Hannos Blog: 2018

Montag, 17. September 2018

Kind-of-structs on the JVM using Kotlin's delegated properties

Project Valhalla is on everyone's lips nowadays, but the problem is: It is for years now and there's no concrete schedule when we can expect value types to be part of the JVM.

In games, there is a desperate need for value types or at least control about the object layout. Why? Because one has to share memory with the native side. For example OpenGL lets you use a persistent mapped buffer - combined with multibuffering and your own synchronization gives you a blazing fast multithreading approach for your engine. But OpenGL doesn't want to read your Java object's headers, that's why you can't use regular serialzation mechanisms and instead you have to put your objects into a ByteBuffer float by float or int by int.

Using standard Java/JVM heap objects, one has to update all the objects and afterwards extract them to a ByteBuffer. This means two iterations. Better would be to have objects that use a ByteBuffer directly, in order to be able to skip the buffer extraction completely.

Now there's Kotlin with its delegated properties. All the basic examples show how to use a hash map instance as a backing storage for arbitrary properties of an object (https://kotlinlang.org/docs/reference/delegated-properties.html). This led me to the idea to use delegated properties to access a ByteBuffer object as a backing storage for objects and structures of objects - just like structs in C do it.


interface Struct {
  byteOffset: Int
  buffer: ByteBuffer
}

// some missing magic here for property registration and local offset calculation

class FloatProperty(val localOffset) {
  inline operator fun getValue(thisRef: Struct, KProperty<*,*>): Float {
   thisRef.buffer.getFloat(thisRef.byteOffset+localOffset)
  }
}

class MyStruct: Struct {
  // .. missing magic here
  val myFloat by FloatProperty()
  val mySecondFloat by FloatProperty()
}

This will result a flat Layout for a MyStruct instance. This can be used directly by native APIs. So what I'm interested in is, how well does this perform compared to Vanilla Java approach? How much overhead is there for all those methods and delegate instances? I tested several different implementations that differ in convenience for the user and overall performance. One surprise for me was, that none of my implementations (neither ByteBuffer nor Unsafe backed) is as fast as vanilla Java. There are some benchmarks on the internet that tell a different story, for example this one. I can't really tell you how it was achieved. Just that I wasn't able to achieve similar results.

Benchmark
Mode Cnt Score Error Units
iterAndMutBufferDirect
thrpt 12 90626,796 ± 303,407 ops/s
iterAndMutKotlinDelegatedPropertySlidingWindowBuffer
thrpt 12 23695,594 ± 82,291 ops/s
iterAndMutKotlinDelegatedPropertyUnsafeSimpleSlidingWindowBuffer
thrpt 12 27906,315 ± 52,382 ops/s
iterAndMutKotlinDelegatedPropertyUnsafeSlidingWindowBuffer
thrpt 12 25736,322 ± 904,017 ops/s
iterAndMutKotlinSimpleSlidingWindowBuffer
thrpt 12 27416,212 ± 959,016 ops/s
iterAndMutResizableStruct
thrpt 12 10204,870 ± 189,237 ops/s
iterAndMutSimpleSlidingWindowBuffer
thrpt 12 27627,217 ± 122,119 ops/s
iterAndMutStructArray
thrpt 12 12714,642 ± 51,275 ops/s
iterAndMutStructArrayIndexed
thrpt 12 11110,882 ± 26,910 ops/s
iterAndMutVanilla
thrpt 12 27111,335 ± 661,822 ops/s
iterStruct
thrpt 12 13240,723 ± 40,612 ops/s
iterVanilla
thrpt 12 21452,188 ± 46,380 ops/s

All benchmarks iterate over a collection of 5000 Vector3f instances. iterAndMutVanilla is just a regular ArrayList iteration with forEach, setting the three components of each vector. iterAndMutStruct is my current implementation of a tight StructArray of Vector3fs with a sliding window iteration.

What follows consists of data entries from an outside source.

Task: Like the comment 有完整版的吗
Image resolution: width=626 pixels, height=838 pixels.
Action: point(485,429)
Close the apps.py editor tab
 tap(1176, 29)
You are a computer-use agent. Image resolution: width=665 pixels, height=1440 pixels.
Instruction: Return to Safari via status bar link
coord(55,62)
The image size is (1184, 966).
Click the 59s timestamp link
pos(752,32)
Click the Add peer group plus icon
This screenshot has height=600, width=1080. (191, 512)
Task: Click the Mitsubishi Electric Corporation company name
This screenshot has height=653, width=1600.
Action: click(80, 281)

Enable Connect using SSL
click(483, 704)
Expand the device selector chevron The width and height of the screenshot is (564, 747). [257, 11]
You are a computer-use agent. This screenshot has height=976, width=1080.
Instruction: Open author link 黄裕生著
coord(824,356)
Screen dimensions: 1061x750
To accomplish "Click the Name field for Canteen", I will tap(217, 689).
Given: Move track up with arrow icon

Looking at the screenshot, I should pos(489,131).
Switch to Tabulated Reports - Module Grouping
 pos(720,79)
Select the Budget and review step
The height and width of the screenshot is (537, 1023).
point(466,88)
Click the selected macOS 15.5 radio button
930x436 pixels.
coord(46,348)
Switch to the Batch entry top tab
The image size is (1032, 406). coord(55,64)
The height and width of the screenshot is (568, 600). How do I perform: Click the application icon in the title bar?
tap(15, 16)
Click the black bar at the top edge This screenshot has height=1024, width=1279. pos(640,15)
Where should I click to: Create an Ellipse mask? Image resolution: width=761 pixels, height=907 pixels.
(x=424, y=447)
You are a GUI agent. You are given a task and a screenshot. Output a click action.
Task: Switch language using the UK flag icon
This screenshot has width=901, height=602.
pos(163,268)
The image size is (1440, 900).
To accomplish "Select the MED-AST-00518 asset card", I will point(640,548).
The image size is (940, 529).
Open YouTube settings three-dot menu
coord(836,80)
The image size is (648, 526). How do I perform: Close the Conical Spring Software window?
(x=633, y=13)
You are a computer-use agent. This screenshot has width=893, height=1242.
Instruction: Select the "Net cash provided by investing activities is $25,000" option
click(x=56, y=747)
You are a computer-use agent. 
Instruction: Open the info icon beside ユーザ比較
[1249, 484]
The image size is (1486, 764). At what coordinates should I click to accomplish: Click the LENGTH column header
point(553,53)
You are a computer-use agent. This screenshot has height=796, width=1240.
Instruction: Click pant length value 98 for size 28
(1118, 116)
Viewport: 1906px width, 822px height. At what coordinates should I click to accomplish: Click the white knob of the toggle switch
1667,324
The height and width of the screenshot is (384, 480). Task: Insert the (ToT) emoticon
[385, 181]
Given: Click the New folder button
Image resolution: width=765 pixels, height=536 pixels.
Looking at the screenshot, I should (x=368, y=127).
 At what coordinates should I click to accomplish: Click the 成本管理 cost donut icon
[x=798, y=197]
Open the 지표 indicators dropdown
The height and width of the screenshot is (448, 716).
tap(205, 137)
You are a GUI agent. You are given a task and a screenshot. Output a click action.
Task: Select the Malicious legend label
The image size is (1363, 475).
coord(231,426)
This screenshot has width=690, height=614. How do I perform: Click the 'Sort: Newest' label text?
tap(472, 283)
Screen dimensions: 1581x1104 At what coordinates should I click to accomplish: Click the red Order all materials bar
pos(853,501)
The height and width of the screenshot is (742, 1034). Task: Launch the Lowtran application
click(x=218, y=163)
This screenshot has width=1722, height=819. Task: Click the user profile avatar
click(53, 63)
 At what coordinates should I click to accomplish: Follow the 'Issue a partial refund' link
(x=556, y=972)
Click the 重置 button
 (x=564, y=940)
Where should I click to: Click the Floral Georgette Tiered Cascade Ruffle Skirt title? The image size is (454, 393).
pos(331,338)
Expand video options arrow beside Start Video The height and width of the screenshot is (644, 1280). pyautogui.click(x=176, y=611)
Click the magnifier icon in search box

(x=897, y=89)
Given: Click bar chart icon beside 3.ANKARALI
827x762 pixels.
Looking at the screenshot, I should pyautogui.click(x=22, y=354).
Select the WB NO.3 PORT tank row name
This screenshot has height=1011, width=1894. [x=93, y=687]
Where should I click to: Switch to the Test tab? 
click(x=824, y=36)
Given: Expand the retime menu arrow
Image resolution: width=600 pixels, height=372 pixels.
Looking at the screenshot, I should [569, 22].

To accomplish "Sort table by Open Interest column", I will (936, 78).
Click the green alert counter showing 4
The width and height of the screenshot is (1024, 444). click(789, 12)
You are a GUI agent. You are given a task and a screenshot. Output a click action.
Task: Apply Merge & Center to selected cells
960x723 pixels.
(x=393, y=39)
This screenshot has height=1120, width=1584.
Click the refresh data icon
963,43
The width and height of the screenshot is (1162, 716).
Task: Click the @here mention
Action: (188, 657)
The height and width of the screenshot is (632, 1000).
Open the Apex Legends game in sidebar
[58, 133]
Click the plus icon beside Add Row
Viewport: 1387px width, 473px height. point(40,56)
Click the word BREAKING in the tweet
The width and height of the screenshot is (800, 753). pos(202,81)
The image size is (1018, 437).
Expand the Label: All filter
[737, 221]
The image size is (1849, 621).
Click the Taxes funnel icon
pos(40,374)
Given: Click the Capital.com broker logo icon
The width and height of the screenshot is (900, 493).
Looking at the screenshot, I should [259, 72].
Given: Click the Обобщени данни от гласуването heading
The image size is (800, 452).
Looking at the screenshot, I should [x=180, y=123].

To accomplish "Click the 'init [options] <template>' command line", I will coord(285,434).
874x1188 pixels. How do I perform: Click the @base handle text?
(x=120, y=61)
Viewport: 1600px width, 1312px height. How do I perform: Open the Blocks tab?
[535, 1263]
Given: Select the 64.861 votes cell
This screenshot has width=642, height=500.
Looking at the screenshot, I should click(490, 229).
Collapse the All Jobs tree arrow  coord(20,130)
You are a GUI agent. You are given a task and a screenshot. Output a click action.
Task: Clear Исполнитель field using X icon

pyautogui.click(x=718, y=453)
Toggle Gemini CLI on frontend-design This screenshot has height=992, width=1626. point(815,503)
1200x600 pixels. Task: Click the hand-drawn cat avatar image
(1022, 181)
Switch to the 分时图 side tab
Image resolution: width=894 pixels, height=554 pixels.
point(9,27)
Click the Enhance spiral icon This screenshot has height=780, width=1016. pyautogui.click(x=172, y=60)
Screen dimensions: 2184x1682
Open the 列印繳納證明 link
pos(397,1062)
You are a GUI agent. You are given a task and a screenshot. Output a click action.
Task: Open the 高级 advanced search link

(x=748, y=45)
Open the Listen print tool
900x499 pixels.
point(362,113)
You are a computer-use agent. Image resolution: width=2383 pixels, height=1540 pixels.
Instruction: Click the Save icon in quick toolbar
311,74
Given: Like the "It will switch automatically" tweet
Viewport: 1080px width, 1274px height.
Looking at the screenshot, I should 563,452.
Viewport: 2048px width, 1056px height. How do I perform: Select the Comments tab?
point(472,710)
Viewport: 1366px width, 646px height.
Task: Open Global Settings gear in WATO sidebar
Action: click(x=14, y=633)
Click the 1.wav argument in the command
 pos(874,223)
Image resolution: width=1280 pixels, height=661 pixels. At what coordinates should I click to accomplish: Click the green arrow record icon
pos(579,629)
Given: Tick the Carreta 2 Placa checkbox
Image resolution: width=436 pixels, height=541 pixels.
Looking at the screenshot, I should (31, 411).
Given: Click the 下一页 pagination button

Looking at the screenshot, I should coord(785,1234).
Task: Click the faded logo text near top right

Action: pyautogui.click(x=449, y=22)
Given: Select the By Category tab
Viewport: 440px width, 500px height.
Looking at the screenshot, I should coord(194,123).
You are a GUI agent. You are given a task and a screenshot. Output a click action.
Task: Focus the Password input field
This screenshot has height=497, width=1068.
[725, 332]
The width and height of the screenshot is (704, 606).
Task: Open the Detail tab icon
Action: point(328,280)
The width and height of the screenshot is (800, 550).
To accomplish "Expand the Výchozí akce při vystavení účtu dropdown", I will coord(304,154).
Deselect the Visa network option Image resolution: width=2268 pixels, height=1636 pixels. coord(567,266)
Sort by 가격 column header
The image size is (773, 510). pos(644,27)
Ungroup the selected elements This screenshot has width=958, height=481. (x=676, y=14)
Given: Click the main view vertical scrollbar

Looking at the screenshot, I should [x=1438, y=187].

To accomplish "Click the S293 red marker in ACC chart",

Vanilla Java iteration with mutation yields the baseline results with 27k operations. It's very intersting, that a non-abstracted simple version with a direct bytebuffer is three times as fast as the baseline, reaching 90k operations. Simple non-abstracted implementations with Kotlin's delegates brings us down to the baseline performance again. My struct abstraction in the current implementation with a struct array class implementation can only reach 50% of the baseline - quite a difference between the simple delegate approach and only a rough sixth of the simple direct bytebuffer approache's performance.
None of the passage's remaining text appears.